> [Reading passage]

- - - - -

In my experience of road and rail capital projects they often veer off-course, are subject to delay and overrun budgets. It seems that the bigger the project the worse this becomes. It is little surprise therefore to find that HS2 is suffering in this way or that serious questions are being asked about its future as a consequence.

The all party public accounts committee has had enough. They have accused the Department for Transport of hiding information about cost overruns and delays from MPs, in a way that has undermined confidence in the entire scheme.

As the Guardian reports they believe that they cannot be sure there will be no further cost increases, as the lessons from previous transport projects that have been dogged by spiralling bills and delays have not been learned:

In particular the MPs claim they were misled by the permanent secretary at the department, Bernadette Kelly, when she appeared before them in May 2019. By then, they say, she had been informed by Hs2 Ltd that it could not deliver phase one of the project – between London and Birmingham – to budget and on schedule. But when questioned she failed to pass on the information to the committee, they say.

The committee chair, Labour MP Meg Hillier, said: “The committee is concerned about how open the department and HS2 Ltd executives have been in their account of this project. It is massively over budget and delayed before work has even begun. There is no excuse for hiding the nature and extent of the problems the project was facing from parliament and the taxpayer.

- - - - -

> [Supplied records]
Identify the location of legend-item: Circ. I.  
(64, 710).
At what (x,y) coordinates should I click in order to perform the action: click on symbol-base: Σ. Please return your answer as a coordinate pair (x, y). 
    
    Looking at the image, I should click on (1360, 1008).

- - - - -

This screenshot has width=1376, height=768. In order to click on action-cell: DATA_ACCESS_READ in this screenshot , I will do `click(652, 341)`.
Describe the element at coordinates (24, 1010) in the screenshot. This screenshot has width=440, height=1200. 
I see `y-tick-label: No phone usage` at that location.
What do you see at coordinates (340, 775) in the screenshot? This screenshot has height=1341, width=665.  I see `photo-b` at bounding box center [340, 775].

- - - - -

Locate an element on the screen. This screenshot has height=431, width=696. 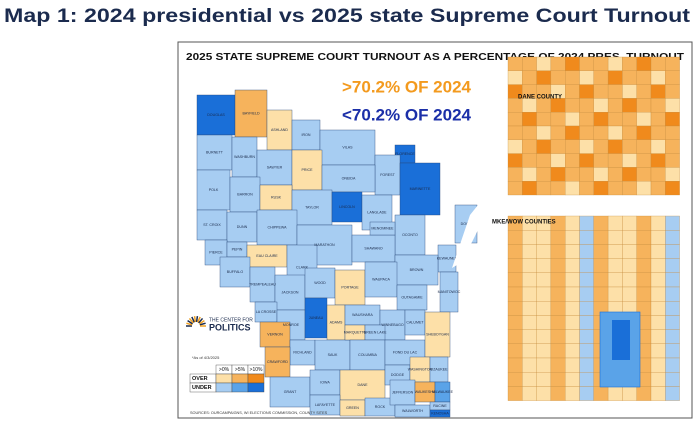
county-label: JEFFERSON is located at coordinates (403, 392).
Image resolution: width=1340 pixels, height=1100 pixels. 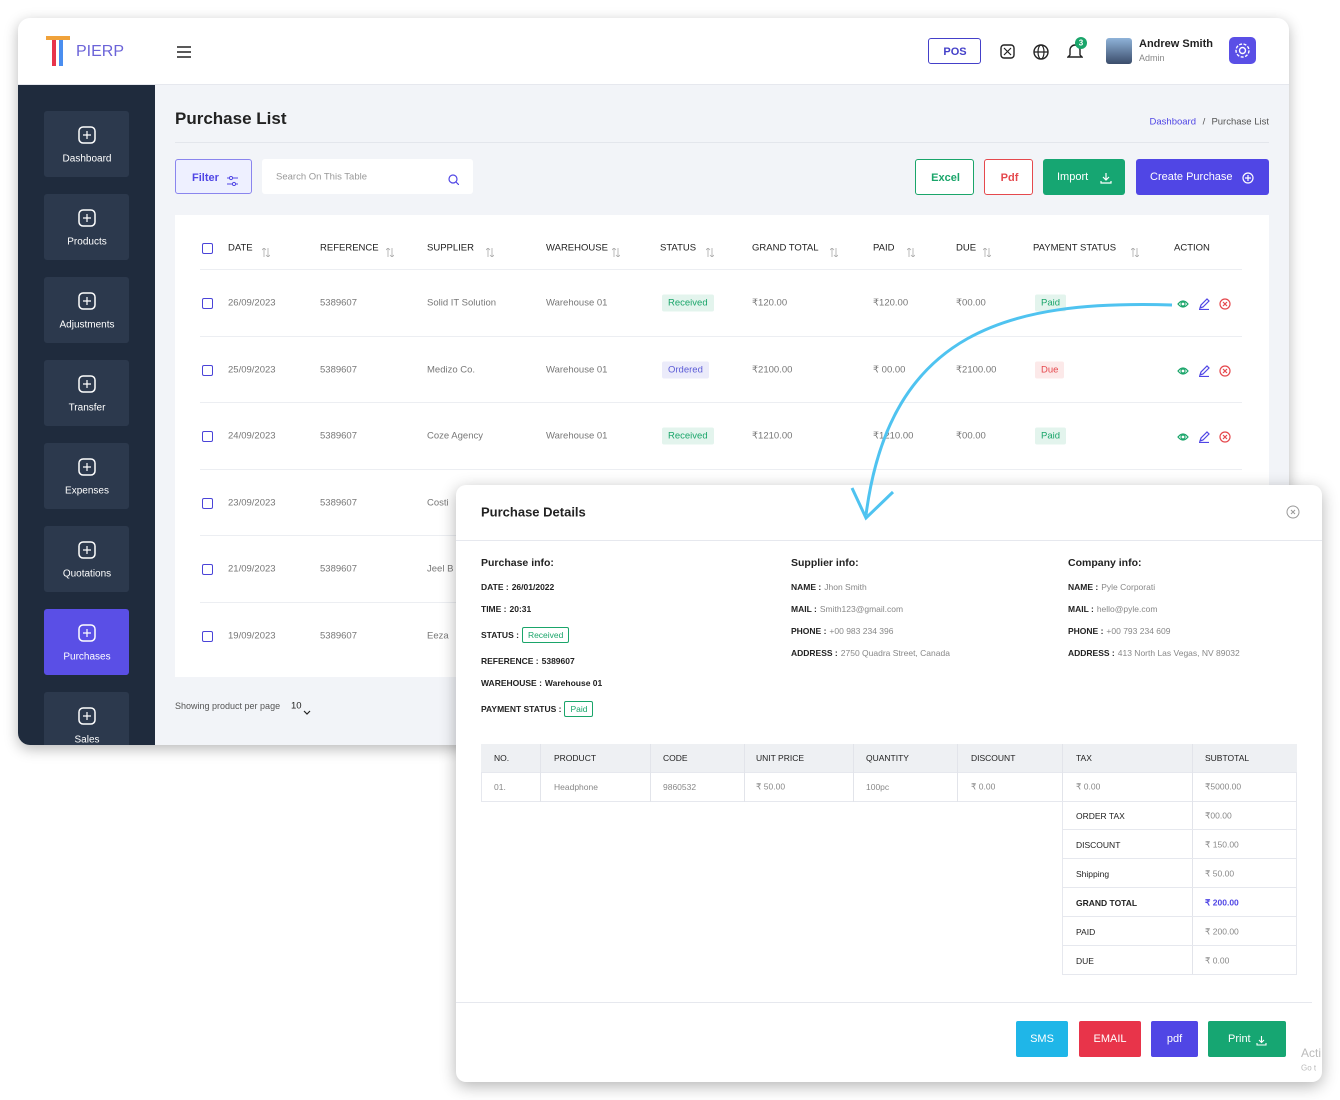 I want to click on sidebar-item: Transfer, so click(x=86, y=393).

- - - - -

> [What to work on]
(a) In the records, present the part that opens with the line containing "Identify the location" and closes with the line containing "Looking at the" as a numbered list, both ends included and blank lines left out.
(b) Extend the passage on HS2 delays and cost overruns, picking up after its final sentence.

> [Response list]
(a)
1. Identify the location of legend-item: Circ. I.  
2. (64, 710).
3. At what (x,y) coordinates should I click in order to perform the action: click on symbol-base: Σ. Please return your answer as a coordinate pair (x, y). 
4.     Looking at the image, I should click on (1360, 1008).

(b)
“The department and HS2 appear to have been blindsided by contact with reality – when phase one started moving through parliament, the predicted costs of necessary commitments to the communities affected have exploded from £245m to £1.2bn.

“The government unfortunately has a wealth of mistakes on major transport infrastructure to learn from, but it does not give confidence that it is finally going to take those lessons when this is its approach.

The deputy chair, Tory MP Sir Geoffrey Clifton-Brown, was even more outspoken, accusing the department of a breach of its duty to parliament: “This report is one of the most critical that I have seen in my nine years in total on the committee.

In principle establishing a new high-speed, high-capacity railway between London, Leeds and Manchester, via the West Midlands is a good thing. However, if the project is mismanaged and is plagued by delays, overspends and a lack of transparency then somebody needs to step in and sort it out. The committee has sounded the alarm bell. Will Ministers respond?